Water is Life: Illuminating Slow Violence through Coalitional Movements & Narratives

Nicole Metildi's picture
Author(s): 
Metildi, Nicole
Category of presentation: 
Scholarly papers
Abstract: 

Unlike “spectacular and immediate violence” (Nixon, 2011, p. 2), the invisibility of slow violence, like the gradual leakage of oil and pesticides into earth and water, poses a challenge to those communicating and representing violence against water wrought over vast temporal and spatial scales. Nixon’s (2011) model of “slow violence” primarily deals with slow violence against terrestrial landscapes and bodies. This model can be extended and applied to how we communicate slow violence exerted upon water bodies and waterways, which is intrinsically difficult due to its invisibility. We can imagine and see pesticides being sprayed on plants, and we know that pesticides make their way into nearby waterways, but we do not actually see this last process. We do not see the impacts of this type of slow violence until several years after the harm began. 

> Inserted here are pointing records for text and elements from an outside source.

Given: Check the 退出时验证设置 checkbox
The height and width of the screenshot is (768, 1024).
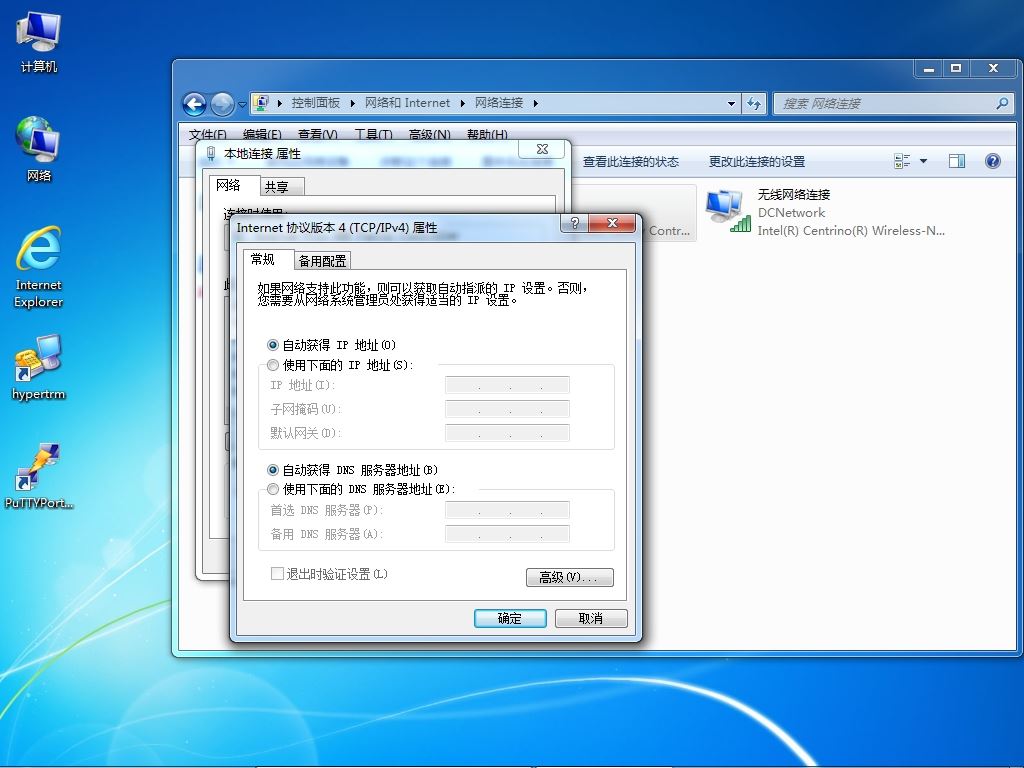Looking at the screenshot, I should click(x=277, y=573).
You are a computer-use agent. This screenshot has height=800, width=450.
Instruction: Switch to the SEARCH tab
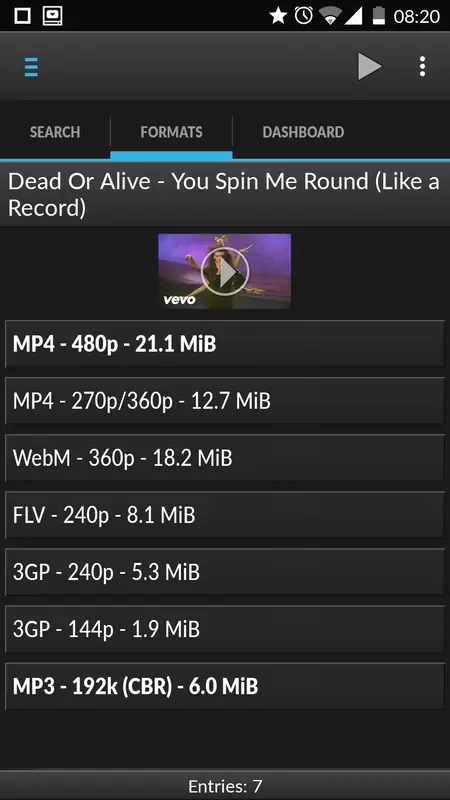[55, 132]
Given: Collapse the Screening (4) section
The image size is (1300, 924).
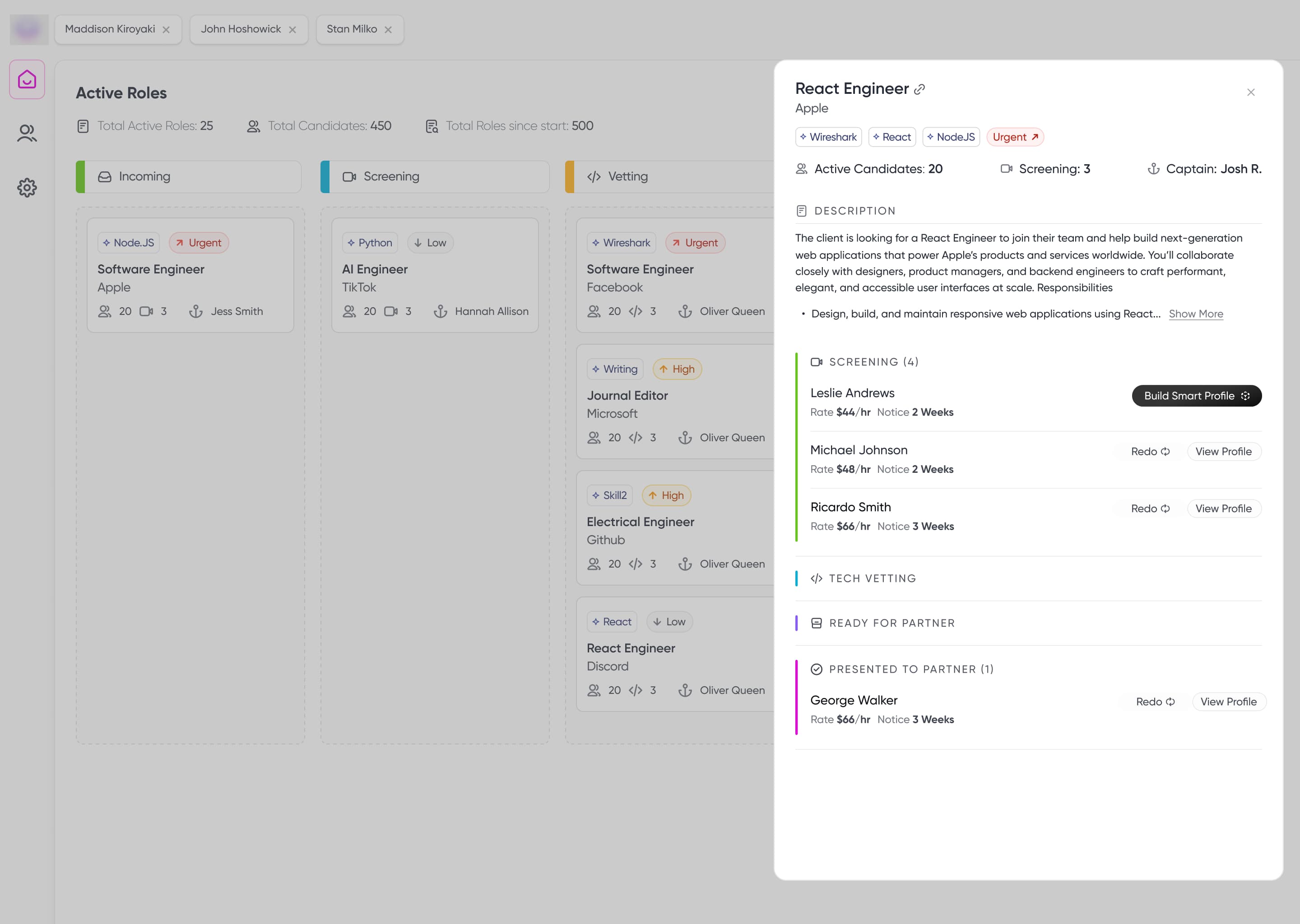Looking at the screenshot, I should click(x=873, y=362).
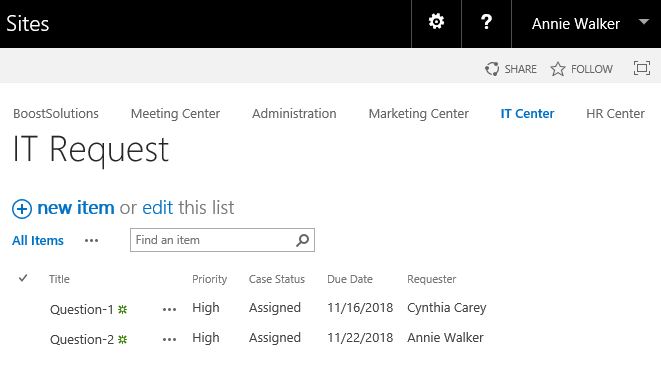Viewport: 661px width, 371px height.
Task: Open the ellipsis menu for Question-2
Action: (169, 340)
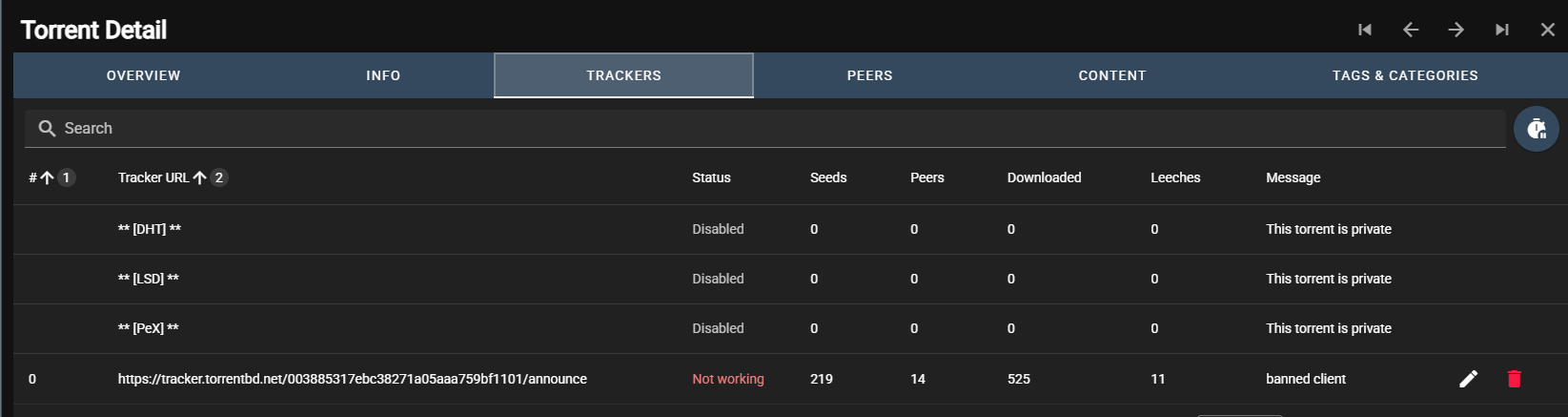Click the reannounce trackers round button

[1537, 129]
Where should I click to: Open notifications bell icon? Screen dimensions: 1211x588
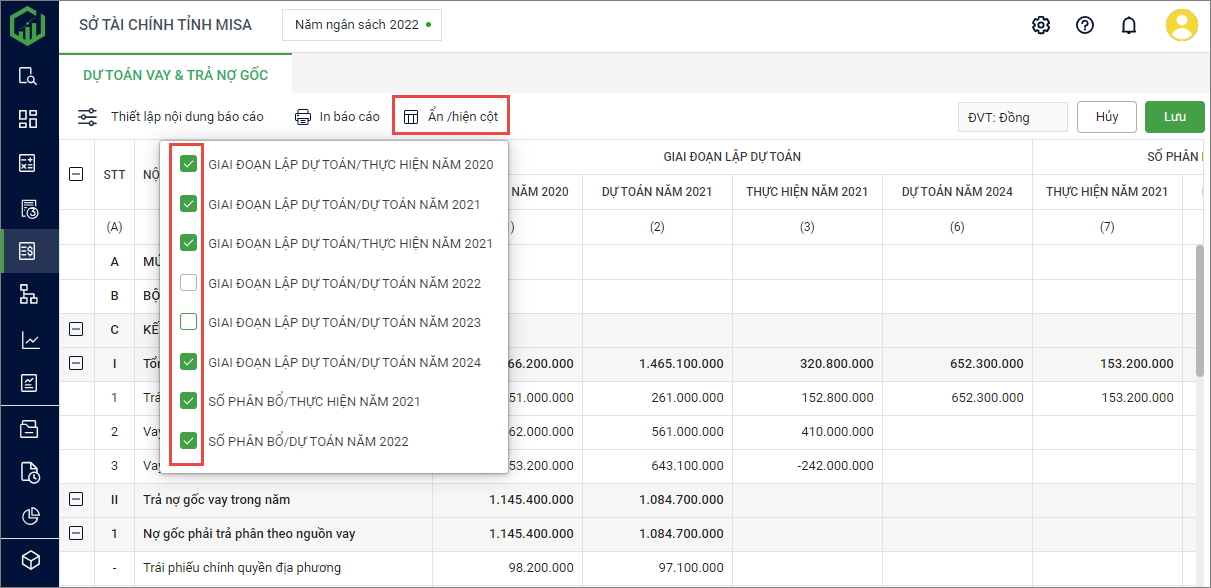[x=1129, y=25]
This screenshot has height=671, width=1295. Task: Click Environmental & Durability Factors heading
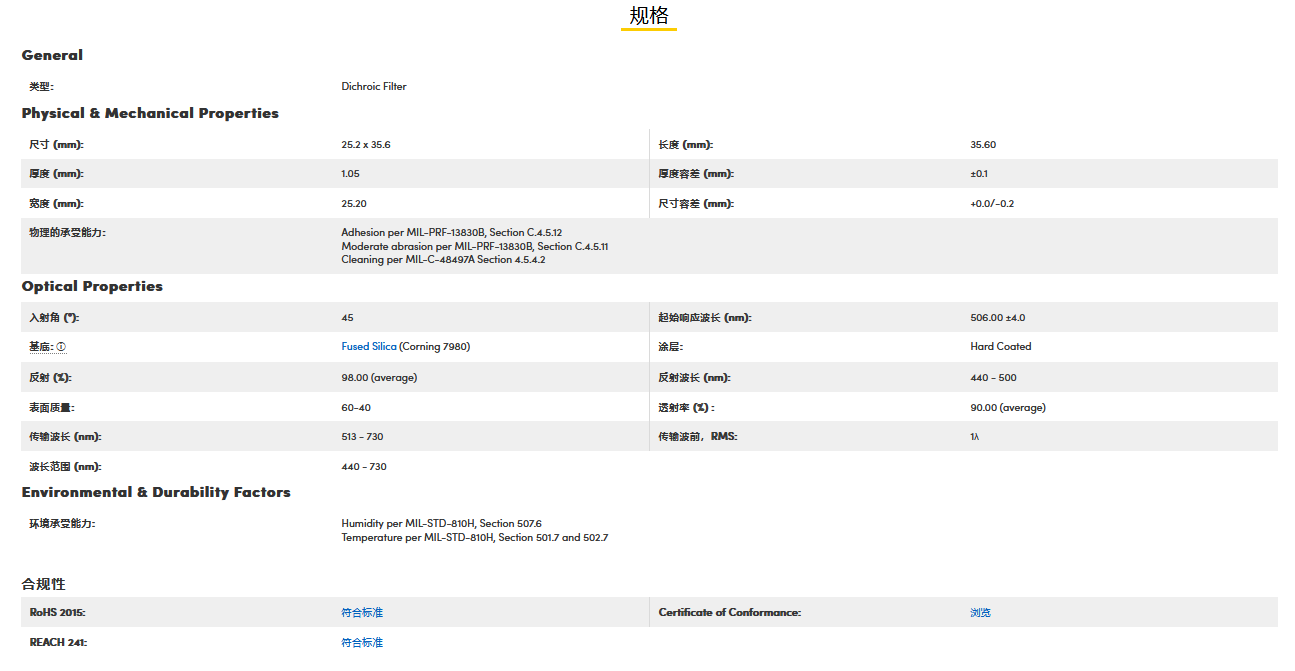pos(156,492)
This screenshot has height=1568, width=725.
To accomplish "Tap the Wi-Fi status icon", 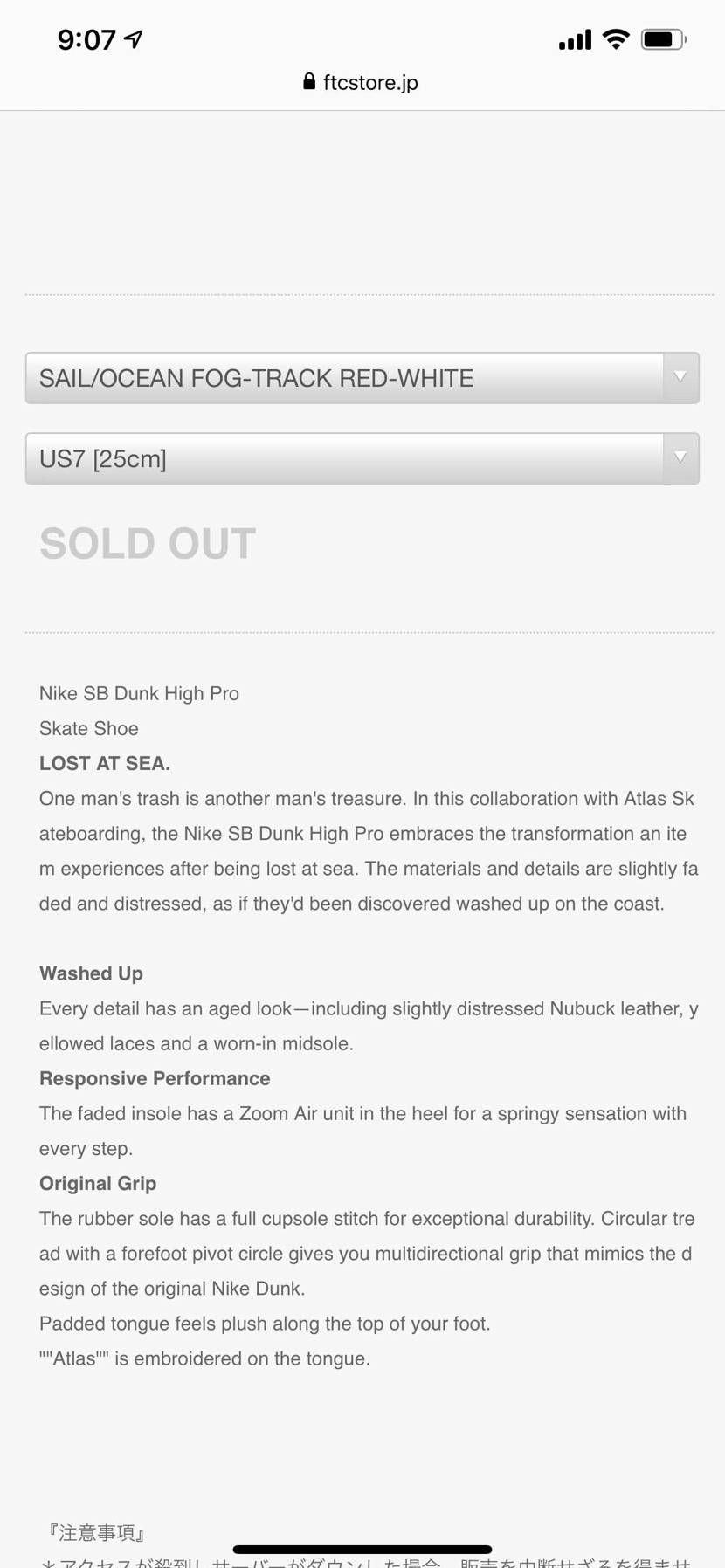I will 616,39.
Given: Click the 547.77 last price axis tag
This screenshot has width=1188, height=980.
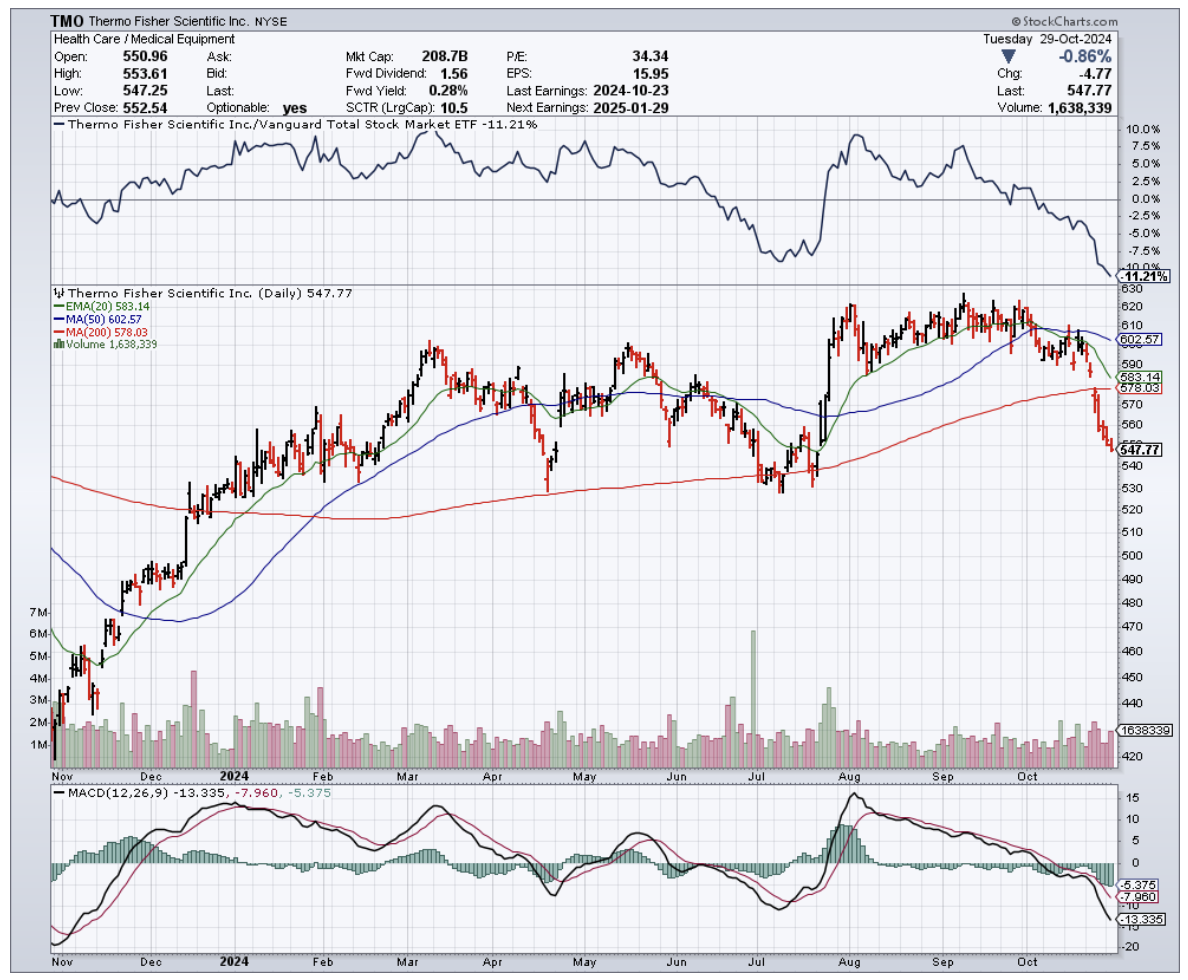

How do we communicate violence against water that spans temporal and spatial landscapes? And how might communicating slow violence against water provide opportunities for uniting activists from different movements, strengthening their messages in the process? 

My paper discusses the problems and opportunities posed in communicating slow violence against water. I analyze the rhetoric of “Water is Life” (Murdoch, 2016), an image and slogan most strongly associated with the resistance and protests against the Dakota Access Pipeline that occurred at the Standing Rock Sioux Reservation in 2016 and 2017 as a case study of how writer-activists can communicate the unimaginable and unseen pollution and desecration of water and those who depend upon it. 

In my paper, I trace how “Water is Life” traverses movements - environmental and Indigenous rights - and how it is portrayed and used in several different contexts by different actors to present a case study of how slow violence against water can be narrated and how “Water is Life” provides a means to unite voices from different social movements. I explore how the voices of water protectors in South Dakota, Indigenous rights activists, and mainstream environmentalists are encoded within the rhetoric of “Water is Life.” Several movements coalesce in this one narrative representation of slow violence against water. 

“Water is Life” gives people the words and imagery to imagine that which is not spectacular - accretive pesticide runoff into water bodies, the deterioration of Indigenous rights, and, speaking more broadly, the destruction of the earth and its inhabitants. It gives those who work to communicate the sacredness of water a method from which to create new narratives that help us imagine the hard-to-see slow violence against water while combining and strengthening Indigenous rights and environmental activist narratives in the process.